> _TASK BRIEF_:
Count the lines below that contain the string "text", treating uppercase and lowercase as different. Reply with the number only.

Location data for words and elements
* START *

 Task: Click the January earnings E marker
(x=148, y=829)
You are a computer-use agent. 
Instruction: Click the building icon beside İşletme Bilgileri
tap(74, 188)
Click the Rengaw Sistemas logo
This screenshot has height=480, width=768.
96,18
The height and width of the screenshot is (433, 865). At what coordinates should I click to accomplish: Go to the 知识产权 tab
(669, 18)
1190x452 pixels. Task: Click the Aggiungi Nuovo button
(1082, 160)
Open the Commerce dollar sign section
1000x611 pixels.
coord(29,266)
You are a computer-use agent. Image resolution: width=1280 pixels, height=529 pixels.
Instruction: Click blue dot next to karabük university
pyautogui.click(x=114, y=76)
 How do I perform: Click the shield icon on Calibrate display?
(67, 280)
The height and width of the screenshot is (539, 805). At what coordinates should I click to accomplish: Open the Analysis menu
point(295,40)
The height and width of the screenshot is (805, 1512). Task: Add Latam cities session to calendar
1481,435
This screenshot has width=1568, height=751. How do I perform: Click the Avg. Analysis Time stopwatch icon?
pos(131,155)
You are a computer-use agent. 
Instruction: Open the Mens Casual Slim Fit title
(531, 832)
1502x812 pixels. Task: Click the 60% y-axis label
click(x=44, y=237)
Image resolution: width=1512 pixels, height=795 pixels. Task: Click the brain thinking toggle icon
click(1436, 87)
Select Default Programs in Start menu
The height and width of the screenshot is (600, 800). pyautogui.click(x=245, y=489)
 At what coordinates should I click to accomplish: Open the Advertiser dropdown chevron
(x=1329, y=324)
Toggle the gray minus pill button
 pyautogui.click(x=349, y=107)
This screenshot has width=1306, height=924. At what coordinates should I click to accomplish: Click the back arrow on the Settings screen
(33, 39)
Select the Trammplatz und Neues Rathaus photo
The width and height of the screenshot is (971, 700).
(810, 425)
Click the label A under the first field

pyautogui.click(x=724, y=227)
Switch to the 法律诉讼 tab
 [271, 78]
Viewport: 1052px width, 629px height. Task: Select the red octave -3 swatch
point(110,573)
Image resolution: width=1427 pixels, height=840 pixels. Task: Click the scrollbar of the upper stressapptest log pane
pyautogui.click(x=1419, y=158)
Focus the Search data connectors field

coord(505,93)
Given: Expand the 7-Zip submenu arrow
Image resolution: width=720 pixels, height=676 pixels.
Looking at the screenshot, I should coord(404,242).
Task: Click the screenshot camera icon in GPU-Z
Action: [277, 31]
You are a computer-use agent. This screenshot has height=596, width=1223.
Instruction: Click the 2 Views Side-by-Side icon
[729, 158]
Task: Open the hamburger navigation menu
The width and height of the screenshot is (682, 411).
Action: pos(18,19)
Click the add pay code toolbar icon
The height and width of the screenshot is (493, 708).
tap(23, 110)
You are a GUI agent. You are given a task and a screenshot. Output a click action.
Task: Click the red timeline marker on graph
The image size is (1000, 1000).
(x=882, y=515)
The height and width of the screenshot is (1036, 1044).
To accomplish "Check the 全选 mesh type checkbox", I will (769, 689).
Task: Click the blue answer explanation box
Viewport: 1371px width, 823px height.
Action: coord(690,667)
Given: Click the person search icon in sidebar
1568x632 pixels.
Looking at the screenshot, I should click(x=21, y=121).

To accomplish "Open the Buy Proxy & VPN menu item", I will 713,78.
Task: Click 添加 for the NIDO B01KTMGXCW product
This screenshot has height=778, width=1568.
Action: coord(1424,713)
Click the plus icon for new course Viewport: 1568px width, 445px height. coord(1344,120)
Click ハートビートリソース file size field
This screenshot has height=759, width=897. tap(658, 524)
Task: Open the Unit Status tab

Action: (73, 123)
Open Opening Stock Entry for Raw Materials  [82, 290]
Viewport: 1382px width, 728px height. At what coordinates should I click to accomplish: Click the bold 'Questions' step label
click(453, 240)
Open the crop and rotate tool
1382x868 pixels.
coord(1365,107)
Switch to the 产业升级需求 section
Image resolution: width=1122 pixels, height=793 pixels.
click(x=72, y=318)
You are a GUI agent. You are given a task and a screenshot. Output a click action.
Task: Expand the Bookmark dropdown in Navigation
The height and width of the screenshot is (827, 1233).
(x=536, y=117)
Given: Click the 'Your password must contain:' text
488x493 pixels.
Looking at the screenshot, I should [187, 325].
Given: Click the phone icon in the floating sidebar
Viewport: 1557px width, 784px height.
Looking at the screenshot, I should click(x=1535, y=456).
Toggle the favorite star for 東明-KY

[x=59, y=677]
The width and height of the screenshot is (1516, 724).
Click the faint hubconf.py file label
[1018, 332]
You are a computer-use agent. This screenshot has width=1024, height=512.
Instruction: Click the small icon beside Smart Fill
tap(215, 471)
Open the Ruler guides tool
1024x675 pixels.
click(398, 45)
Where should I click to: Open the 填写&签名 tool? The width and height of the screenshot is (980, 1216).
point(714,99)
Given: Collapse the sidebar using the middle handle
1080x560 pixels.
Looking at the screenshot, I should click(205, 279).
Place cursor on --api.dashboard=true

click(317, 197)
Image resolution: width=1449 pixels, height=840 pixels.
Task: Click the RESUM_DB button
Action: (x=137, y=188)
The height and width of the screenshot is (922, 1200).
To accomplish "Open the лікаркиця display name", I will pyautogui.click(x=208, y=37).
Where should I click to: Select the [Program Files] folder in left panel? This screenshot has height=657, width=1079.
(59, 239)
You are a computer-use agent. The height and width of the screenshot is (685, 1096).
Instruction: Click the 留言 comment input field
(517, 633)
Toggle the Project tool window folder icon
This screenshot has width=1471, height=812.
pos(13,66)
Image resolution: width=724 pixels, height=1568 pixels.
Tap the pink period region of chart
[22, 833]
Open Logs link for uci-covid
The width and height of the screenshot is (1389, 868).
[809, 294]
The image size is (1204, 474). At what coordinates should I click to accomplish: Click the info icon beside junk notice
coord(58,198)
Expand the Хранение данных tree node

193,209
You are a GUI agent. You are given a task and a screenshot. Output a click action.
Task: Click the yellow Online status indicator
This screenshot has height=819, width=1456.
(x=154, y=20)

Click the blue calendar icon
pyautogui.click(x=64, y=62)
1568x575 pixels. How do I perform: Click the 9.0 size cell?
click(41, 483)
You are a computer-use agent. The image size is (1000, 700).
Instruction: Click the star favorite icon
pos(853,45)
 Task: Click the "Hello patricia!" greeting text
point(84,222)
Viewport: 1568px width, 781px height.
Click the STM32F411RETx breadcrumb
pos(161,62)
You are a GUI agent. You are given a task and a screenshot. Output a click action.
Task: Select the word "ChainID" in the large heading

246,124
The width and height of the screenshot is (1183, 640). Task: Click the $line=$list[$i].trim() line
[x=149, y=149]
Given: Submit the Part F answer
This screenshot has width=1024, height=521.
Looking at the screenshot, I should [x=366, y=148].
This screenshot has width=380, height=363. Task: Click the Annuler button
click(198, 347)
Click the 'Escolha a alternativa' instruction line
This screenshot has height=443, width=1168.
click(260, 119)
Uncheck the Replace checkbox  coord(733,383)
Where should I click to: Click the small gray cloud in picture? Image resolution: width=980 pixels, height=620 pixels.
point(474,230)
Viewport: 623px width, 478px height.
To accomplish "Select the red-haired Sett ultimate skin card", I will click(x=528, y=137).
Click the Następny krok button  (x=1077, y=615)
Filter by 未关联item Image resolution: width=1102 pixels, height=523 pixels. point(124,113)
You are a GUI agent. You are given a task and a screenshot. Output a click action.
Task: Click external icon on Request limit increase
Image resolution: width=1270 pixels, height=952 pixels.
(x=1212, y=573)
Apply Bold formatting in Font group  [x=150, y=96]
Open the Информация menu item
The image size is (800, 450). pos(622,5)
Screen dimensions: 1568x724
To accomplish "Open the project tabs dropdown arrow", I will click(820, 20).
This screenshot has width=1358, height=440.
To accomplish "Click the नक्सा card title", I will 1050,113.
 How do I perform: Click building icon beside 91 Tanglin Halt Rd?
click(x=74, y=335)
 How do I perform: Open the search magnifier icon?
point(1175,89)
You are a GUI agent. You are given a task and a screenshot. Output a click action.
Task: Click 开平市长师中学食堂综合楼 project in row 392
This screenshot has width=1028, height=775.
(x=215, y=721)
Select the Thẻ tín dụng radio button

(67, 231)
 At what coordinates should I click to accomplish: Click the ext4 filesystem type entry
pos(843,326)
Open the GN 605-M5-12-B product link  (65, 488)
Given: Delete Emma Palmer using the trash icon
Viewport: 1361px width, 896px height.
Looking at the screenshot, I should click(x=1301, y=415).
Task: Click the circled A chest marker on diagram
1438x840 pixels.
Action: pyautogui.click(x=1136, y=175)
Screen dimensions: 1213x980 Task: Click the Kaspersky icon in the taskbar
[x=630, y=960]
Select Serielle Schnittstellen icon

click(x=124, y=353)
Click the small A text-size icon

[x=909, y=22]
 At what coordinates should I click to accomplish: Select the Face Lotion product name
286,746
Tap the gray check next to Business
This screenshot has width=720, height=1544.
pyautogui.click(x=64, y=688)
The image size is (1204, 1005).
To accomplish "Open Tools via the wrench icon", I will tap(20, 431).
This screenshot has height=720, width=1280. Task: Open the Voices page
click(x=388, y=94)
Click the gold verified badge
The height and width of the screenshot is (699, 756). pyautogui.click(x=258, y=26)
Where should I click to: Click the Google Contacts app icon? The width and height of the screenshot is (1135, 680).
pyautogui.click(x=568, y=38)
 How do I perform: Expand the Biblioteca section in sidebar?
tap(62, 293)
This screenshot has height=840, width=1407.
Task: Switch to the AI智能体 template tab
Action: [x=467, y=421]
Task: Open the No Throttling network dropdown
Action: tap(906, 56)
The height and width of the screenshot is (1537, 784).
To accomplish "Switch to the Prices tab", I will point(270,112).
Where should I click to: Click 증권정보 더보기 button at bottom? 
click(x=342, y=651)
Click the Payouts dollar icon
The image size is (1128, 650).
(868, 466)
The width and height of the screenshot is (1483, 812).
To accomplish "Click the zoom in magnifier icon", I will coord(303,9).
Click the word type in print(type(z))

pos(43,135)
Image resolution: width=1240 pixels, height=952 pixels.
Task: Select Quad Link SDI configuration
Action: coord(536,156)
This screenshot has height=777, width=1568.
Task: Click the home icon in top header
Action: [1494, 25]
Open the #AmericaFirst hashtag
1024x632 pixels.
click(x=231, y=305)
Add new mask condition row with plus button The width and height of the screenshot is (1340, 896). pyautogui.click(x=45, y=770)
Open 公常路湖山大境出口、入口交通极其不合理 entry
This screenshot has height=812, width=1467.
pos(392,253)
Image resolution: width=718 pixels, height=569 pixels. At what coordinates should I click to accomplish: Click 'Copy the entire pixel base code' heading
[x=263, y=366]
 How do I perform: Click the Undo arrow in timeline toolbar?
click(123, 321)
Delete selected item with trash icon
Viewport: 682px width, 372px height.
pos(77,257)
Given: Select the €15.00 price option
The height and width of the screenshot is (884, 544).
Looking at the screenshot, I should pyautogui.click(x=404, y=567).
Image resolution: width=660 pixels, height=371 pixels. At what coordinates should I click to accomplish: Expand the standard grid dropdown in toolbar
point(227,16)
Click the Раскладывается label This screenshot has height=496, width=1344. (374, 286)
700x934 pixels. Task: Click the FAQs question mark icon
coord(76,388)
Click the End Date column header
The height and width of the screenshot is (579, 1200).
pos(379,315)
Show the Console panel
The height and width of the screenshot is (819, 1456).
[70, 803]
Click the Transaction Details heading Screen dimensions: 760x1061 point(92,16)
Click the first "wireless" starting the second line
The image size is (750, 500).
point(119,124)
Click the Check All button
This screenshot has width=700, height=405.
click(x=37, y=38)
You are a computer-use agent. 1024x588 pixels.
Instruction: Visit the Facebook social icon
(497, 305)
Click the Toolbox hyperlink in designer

* END *

> _TASK RESULT_:
3